Kozik et al. hypothesized that inefficient antigen transport from endosomes to the cytosol may restrict DC cross-presentation. Screening over 700 FDA-approved drugs, several were identified (including prazosin and tamoxifen) that increased antigen import. Mapping subcellular protein localization indicated movement of soluble lysosome-associated proteins to the cytosol. Prazosin accumulated within lysosomes along with antigen, increasing lysosome permeability and leakage of contents. Prazosin treatment increased DC cross-presentation to CD8+, but not CD4+, T cells without DC maturation in vitro, and with anti-PD-1 slowed B16-OVA growth in vivo.

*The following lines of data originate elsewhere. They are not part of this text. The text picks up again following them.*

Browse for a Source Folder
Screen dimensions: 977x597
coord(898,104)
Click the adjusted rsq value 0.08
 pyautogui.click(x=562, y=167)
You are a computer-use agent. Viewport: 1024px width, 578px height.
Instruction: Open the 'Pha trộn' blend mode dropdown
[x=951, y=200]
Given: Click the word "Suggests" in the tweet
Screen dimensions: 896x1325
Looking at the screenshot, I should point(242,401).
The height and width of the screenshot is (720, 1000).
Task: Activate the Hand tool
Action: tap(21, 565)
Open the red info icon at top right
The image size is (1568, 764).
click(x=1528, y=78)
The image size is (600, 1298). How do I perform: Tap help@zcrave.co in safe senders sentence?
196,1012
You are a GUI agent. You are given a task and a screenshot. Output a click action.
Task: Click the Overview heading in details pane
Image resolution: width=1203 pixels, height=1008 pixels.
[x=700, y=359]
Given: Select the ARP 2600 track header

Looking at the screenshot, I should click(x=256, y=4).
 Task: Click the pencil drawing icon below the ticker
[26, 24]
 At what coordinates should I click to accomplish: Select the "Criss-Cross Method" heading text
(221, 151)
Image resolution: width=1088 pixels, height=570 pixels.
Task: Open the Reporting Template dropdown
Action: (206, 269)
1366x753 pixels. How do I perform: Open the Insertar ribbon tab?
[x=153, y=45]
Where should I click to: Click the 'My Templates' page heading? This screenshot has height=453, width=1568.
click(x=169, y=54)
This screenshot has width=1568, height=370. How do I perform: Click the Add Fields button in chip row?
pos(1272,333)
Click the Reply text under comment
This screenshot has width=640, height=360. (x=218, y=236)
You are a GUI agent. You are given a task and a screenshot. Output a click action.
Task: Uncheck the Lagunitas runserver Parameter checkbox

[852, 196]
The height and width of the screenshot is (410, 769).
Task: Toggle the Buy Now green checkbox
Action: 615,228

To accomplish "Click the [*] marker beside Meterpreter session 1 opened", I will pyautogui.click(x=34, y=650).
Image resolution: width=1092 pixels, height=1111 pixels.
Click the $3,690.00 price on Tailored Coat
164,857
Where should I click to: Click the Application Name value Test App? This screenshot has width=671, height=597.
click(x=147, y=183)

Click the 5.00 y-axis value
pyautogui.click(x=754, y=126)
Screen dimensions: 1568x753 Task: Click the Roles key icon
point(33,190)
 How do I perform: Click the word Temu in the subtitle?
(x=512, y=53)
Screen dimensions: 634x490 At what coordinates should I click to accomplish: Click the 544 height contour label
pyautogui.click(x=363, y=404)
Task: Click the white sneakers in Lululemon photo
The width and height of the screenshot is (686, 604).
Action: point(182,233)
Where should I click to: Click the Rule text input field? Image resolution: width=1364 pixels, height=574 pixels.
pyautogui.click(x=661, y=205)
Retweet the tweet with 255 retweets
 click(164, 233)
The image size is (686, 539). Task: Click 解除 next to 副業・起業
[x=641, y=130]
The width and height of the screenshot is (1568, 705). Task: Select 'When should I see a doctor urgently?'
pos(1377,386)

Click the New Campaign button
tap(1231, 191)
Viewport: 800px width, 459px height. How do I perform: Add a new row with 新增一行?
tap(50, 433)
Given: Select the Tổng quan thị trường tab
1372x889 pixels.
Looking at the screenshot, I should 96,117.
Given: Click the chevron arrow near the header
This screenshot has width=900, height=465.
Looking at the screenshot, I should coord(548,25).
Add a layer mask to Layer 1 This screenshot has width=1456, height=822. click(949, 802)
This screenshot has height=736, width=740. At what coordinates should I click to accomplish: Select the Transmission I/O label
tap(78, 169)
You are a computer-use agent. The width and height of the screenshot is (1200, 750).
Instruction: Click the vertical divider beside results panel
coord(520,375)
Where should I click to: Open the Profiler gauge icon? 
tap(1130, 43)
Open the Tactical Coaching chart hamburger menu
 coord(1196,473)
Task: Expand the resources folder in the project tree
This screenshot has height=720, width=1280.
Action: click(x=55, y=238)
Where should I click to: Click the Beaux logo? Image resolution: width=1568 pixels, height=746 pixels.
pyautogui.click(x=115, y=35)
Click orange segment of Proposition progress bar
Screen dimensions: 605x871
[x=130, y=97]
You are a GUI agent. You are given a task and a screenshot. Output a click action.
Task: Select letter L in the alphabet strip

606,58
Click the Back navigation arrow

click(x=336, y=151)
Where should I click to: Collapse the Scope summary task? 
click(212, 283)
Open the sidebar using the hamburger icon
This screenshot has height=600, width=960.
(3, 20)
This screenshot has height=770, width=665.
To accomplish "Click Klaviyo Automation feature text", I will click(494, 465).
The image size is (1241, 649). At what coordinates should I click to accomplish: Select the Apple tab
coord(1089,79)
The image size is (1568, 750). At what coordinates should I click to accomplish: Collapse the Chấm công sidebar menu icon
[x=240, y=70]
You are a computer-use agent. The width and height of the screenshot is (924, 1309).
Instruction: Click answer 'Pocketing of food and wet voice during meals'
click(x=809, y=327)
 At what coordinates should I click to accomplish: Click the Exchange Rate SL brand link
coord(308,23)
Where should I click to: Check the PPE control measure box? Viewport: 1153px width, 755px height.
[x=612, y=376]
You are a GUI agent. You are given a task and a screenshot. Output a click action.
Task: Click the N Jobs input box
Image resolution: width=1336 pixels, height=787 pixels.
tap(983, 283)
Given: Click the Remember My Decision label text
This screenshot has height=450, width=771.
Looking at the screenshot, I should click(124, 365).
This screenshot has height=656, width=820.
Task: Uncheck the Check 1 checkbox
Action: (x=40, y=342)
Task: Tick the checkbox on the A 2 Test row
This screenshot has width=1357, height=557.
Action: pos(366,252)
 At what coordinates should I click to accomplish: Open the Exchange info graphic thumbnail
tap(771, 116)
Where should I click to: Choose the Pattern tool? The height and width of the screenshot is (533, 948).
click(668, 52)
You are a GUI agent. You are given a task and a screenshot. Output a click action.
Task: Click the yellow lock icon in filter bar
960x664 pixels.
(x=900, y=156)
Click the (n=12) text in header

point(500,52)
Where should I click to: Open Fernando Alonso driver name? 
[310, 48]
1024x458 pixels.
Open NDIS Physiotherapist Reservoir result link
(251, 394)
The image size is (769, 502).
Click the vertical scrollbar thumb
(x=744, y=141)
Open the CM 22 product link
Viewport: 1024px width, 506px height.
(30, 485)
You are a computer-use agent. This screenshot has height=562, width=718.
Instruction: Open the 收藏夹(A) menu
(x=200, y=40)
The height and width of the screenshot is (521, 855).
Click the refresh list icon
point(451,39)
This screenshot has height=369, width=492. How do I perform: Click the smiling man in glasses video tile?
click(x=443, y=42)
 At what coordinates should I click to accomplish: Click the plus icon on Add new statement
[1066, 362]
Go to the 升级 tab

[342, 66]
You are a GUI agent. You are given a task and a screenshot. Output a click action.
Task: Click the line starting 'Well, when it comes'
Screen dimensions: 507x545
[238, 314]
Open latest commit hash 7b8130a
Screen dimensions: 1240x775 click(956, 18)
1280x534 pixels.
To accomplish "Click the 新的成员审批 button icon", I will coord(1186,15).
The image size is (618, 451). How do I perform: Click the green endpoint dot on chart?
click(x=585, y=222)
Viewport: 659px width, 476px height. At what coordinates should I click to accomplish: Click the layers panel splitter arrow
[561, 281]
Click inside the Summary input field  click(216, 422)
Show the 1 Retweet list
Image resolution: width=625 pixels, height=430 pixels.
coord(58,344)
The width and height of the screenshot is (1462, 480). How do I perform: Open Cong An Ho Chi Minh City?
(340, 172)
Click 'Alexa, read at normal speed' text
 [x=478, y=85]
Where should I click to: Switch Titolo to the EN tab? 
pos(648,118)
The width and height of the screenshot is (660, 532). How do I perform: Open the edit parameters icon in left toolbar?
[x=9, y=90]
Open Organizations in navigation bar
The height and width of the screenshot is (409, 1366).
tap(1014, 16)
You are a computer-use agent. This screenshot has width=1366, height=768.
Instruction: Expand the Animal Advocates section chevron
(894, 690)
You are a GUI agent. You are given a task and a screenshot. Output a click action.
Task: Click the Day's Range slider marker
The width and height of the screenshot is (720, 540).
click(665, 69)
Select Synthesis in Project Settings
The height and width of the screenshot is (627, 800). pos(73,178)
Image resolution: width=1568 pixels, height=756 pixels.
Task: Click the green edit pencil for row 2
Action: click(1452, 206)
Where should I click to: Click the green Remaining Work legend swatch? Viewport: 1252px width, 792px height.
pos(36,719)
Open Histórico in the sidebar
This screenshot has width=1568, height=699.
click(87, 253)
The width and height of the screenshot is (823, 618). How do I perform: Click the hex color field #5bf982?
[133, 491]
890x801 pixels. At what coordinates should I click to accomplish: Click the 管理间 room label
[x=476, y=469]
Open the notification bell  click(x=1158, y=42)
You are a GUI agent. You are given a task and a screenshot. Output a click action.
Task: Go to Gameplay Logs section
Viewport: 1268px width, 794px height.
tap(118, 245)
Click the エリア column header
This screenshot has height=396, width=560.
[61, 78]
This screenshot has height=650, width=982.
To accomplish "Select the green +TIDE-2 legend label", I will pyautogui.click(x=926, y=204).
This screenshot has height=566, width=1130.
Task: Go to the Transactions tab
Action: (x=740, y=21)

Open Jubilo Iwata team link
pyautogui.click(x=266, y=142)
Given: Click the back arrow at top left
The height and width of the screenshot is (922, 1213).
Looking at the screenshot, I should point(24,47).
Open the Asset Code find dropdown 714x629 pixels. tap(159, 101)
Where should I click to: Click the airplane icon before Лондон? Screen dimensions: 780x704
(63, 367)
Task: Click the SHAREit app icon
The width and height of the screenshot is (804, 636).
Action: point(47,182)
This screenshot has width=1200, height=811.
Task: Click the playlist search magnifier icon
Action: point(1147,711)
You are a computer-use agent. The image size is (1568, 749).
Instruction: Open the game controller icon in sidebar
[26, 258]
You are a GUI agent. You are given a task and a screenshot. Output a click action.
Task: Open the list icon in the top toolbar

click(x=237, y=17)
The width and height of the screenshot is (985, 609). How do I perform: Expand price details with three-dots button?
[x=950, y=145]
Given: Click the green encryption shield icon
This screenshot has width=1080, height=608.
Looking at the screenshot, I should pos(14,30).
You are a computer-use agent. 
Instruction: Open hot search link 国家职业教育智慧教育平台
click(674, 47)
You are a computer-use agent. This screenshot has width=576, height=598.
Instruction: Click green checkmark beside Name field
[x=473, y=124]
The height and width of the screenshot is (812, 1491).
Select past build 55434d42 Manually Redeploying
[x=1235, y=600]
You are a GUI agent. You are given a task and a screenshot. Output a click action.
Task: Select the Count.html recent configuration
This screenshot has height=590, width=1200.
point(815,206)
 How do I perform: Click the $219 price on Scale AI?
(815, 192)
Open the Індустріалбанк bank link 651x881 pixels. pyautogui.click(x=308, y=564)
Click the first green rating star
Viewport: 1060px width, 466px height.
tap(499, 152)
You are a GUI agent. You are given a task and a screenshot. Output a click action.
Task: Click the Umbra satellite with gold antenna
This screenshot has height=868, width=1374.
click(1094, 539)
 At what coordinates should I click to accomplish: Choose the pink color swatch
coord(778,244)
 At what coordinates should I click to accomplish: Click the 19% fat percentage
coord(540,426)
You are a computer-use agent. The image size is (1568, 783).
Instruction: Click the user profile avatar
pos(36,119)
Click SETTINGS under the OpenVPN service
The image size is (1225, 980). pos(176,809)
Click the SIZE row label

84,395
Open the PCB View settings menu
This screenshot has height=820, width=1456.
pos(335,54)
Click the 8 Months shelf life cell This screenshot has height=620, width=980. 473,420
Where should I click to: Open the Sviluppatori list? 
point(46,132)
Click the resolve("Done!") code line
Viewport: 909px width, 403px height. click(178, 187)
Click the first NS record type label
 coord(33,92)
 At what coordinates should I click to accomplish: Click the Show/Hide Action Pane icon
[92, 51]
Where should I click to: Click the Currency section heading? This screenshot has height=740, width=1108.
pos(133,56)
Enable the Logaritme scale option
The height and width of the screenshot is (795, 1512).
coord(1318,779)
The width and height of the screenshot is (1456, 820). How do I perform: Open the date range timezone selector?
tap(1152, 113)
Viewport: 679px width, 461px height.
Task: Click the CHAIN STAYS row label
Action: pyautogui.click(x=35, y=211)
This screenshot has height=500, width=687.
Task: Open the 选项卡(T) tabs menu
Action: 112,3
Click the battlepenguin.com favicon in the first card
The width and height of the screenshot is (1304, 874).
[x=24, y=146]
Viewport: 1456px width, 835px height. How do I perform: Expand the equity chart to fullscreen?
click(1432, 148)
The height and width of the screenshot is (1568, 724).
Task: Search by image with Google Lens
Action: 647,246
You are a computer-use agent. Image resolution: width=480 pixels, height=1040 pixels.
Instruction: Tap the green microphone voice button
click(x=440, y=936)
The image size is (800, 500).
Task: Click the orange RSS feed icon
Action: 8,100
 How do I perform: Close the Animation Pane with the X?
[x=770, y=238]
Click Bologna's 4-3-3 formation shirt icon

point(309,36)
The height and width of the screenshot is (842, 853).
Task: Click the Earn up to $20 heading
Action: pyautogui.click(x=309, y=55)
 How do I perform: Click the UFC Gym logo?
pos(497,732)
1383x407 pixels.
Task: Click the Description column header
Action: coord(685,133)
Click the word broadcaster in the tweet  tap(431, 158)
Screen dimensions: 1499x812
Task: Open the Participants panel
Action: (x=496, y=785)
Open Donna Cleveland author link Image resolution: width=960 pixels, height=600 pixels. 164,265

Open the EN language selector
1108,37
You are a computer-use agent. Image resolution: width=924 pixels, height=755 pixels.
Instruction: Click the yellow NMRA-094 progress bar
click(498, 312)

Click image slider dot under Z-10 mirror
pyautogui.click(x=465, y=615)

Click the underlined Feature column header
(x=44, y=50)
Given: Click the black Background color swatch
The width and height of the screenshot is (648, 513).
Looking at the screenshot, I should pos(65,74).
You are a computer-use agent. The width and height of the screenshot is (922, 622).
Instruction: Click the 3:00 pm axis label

Contributed by Alex Najibi
ABSTRACT: Cross-presentation of antigens by dendritic cells (DCs) is critical for initiation of anti-tumor immune responses. Yet, key steps involved in trafficking of antigens taken up by DCs remain incompletely understood. Here, we screen 700 US Food and Drug Administration (FDA)-approved drugs and identify 37 enhancers of antigen import from endolysosomes into the cytosol. To reveal their mechanism of action, we generate proteomic organellar maps of control and drug-treated DCs (focusing on two compounds, prazosin and tamoxifen). By combining organellar mapping, quantitative proteomics, and microscopy, we conclude that import enhancers undergo lysosomal trapping leading to membrane permeation and antigen release. Enhancing antigen import facilitates cross-presentation of soluble and cell-associated antigens. Systemic administration of prazosin leads to reduced growth of MC38 tumors and to a synergistic effect with checkpoint immunotherapy in a melanoma model. Thus, inefficient antigen import into the cytosol limits antigen cross-presentation, restraining the potency of anti-tumor immune responses and efficacy of checkpoint blockers.